Results and Lessons Learned from a Coupled Social and Physical Hydrology Model: Testing Alternative Water Management Policies and Institutional Structures Using Agent-Based Modeling and Regional Hydrology

Tuesday, 15 December 2015
Poster Hall (Moscone South)
John Murphy1, Richard B Lammers2, Alex Prousevitch2, Jonathan Ozik1, Mark Altaweel3, Nicholson T Collier1, Andrew David Kliskey4 and Lilian Alessa4, (1)Argonne National Laboratory, Argonne, IL, United States, (2)University of New Hampshire Main Campus, Durham, NH, United States, (3)University College London, London, United Kingdom, (4)University of Idaho, Moscow, ID, United States
Water Management in the U.S. Southwest is under increasing scrutiny as many areas endure persistent drought. The impact of these prolonged dry conditions is a product of regional climate and hydrological conditions, but also of a highly engineered water management infrastructure and a complex web of social arrangements whereby water is allocated, shared, exchanged, used, re-used, and finally consumed.

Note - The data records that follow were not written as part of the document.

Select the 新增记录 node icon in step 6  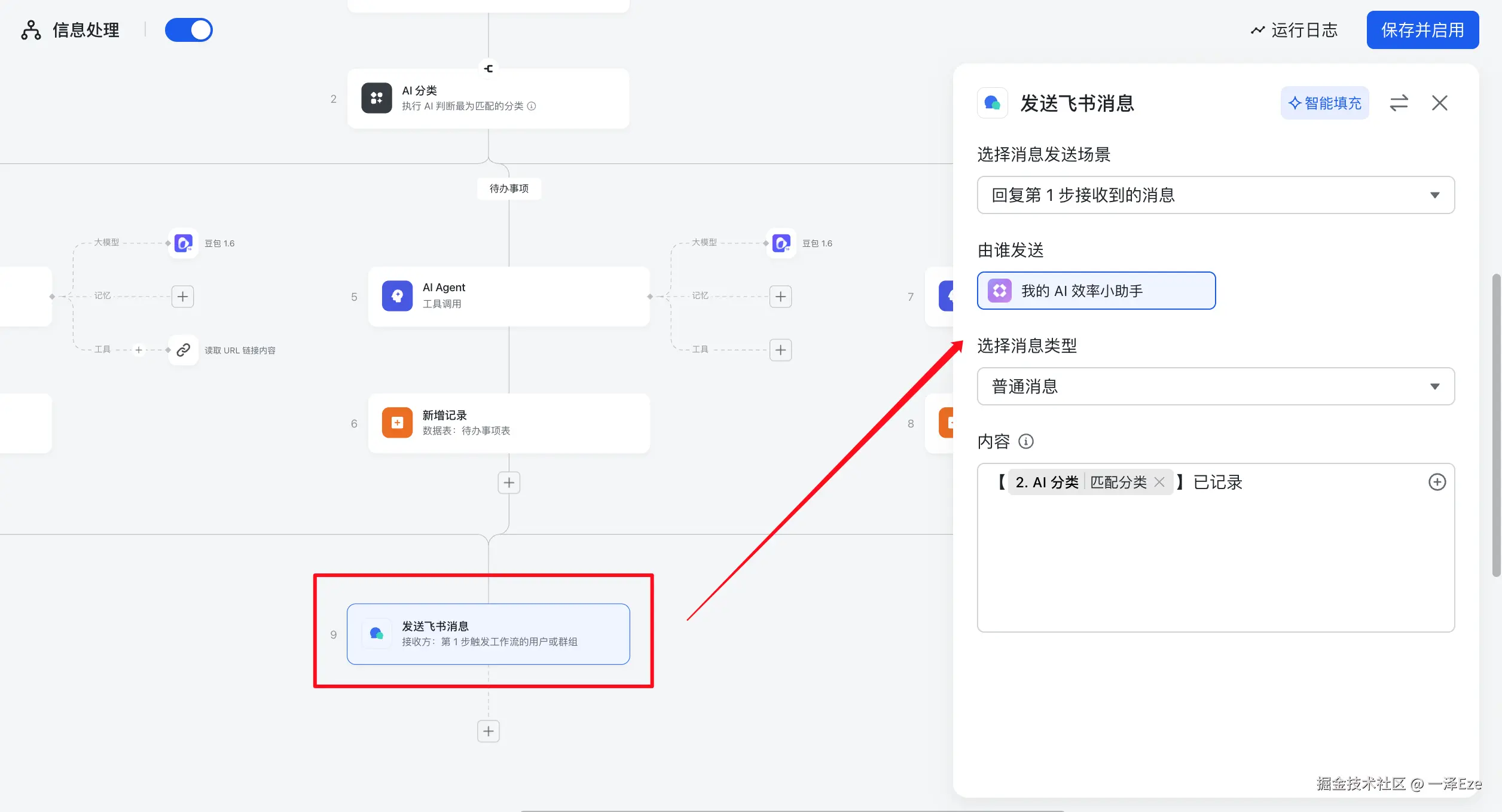[397, 423]
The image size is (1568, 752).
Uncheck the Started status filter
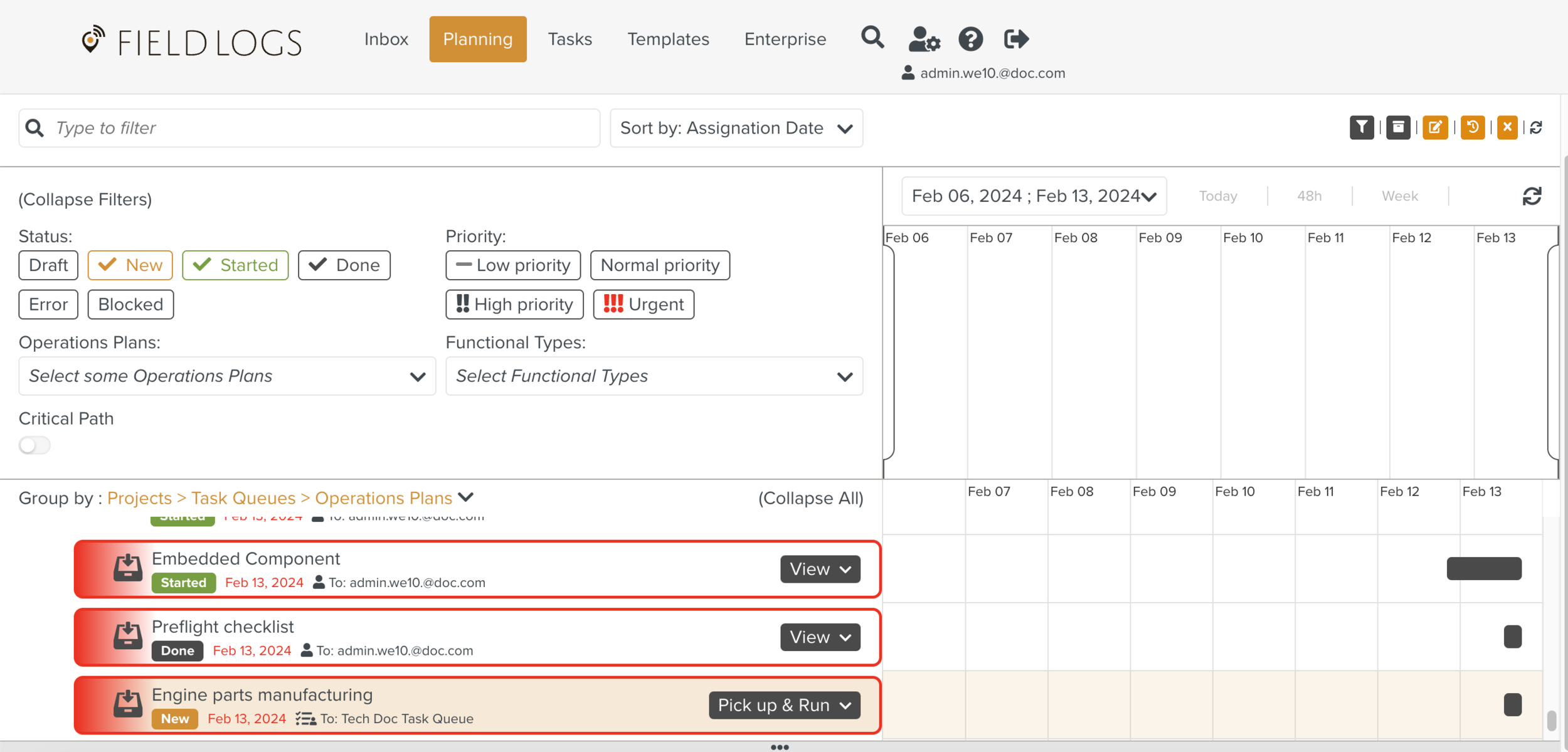235,265
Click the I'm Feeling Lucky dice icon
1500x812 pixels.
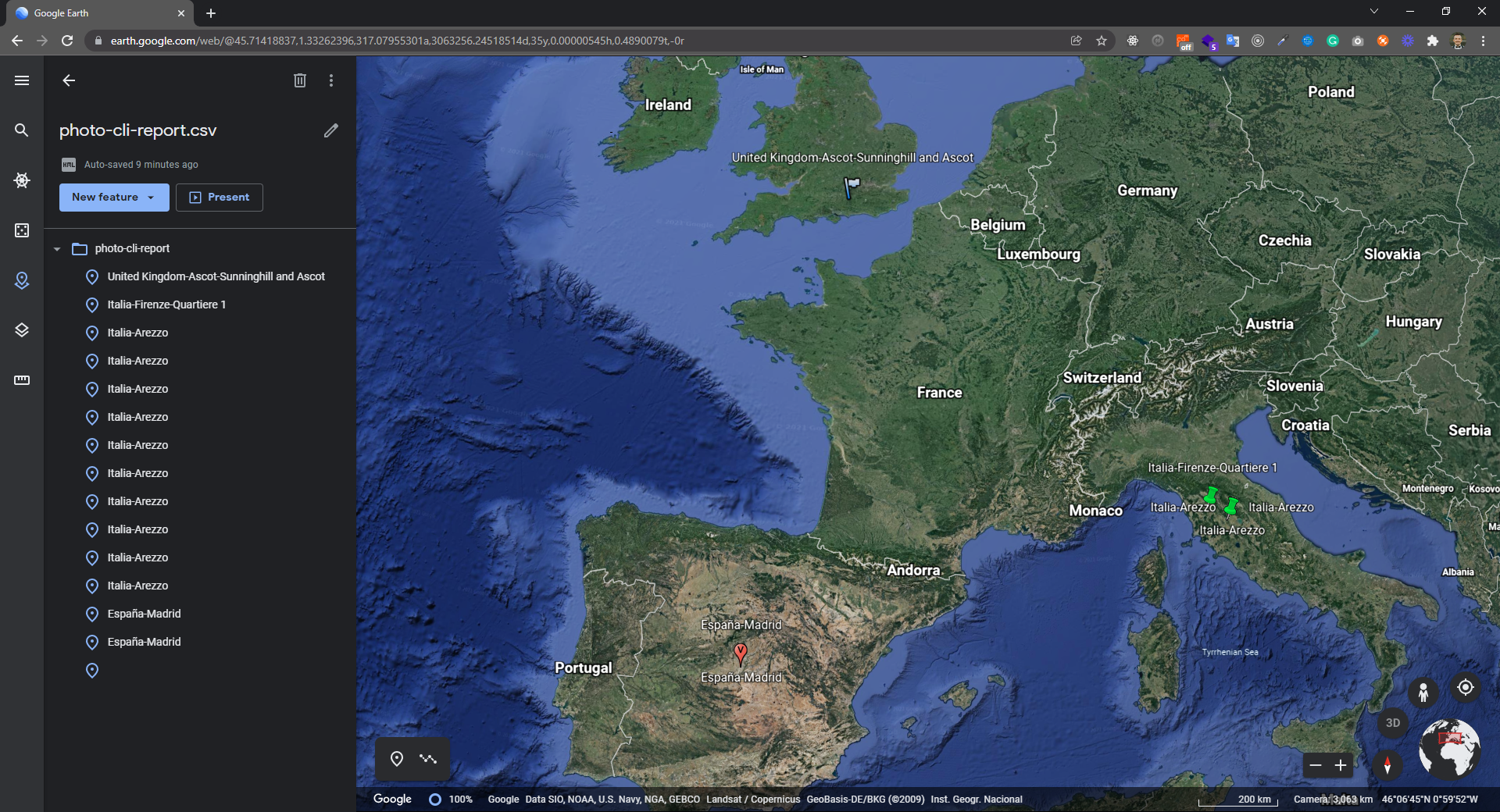point(21,230)
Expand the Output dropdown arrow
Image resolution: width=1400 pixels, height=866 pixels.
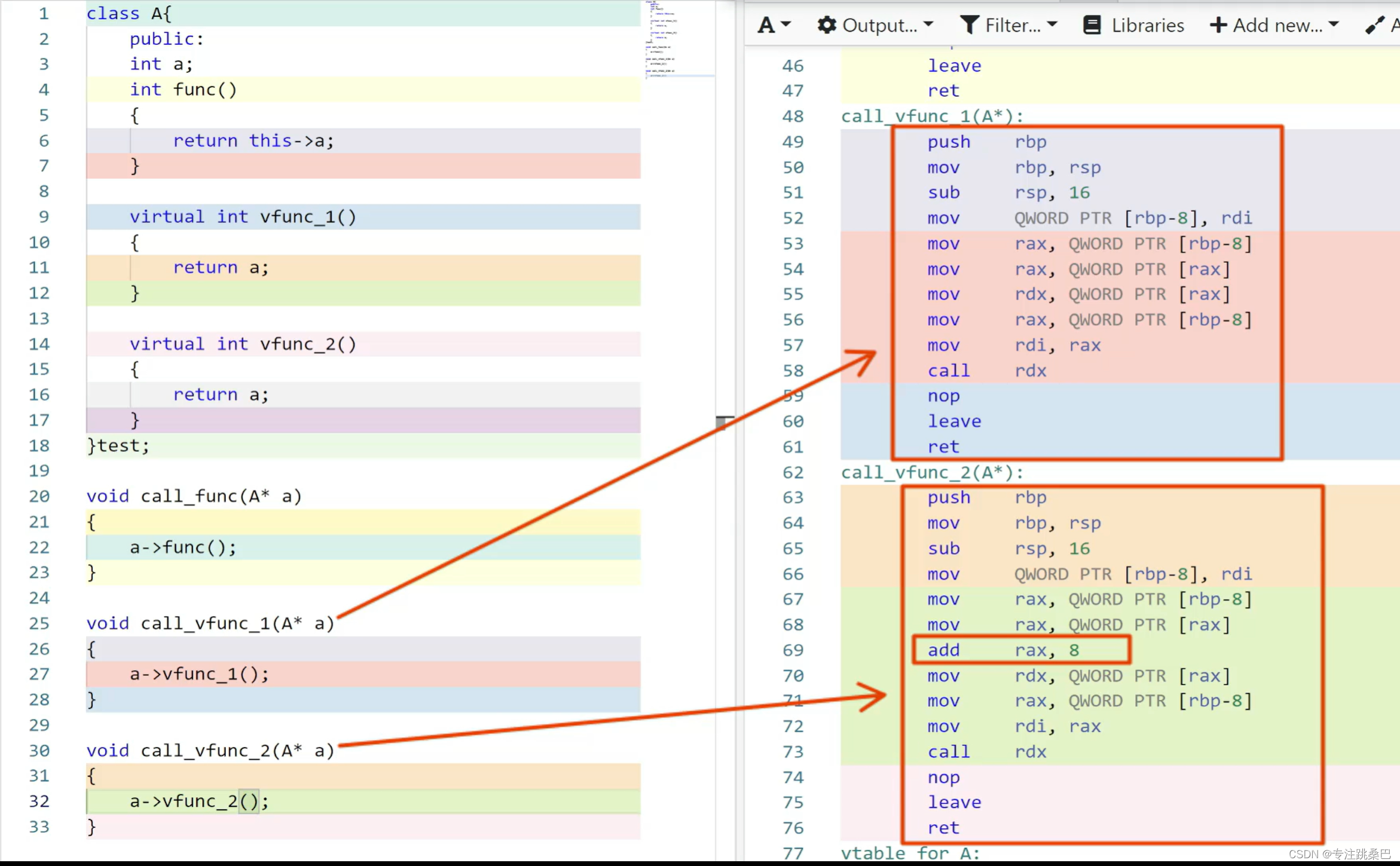pyautogui.click(x=928, y=25)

We coupled an agent-based model with a regional hydrological model to understand the dynamics in one richly studied and highly populous area: southern Arizona, U.S.A., including metropolitan Phoenix and Tucson. There, multiple management entities representing an array of municipalities and other water providers and customers, including private companies and Native American tribes are enmeshed in a complex legal and economic context in which water is bought, leased, banked, and exchanged in a variety of ways and on multiple temporal and physical scales.

A recurrent question in the literature of adaptive management is the impact of management structure on overall system performance. To explore this, we constructed an agent-based model to capture this social complexity, and coupled this with a physical hydrological model that we used to drive the system under a variety of water stress scenarios and to assess the regional impact of the social system's performance. We report the outcomes of ensembles of runs in which varieties of alternative policy constraints and management strategies are considered. We hope to contribute to policy discussions in this area and connected and legislatively similar areas (such as California) as current conditions change and existing legal and policy structures are revised. Additionally, we comment on the challenges of integrating models that ostensibly are in different domains (physical and social) but that independently represent a system in which physical processes and human actions are closely intertwined and difficult to disentangle.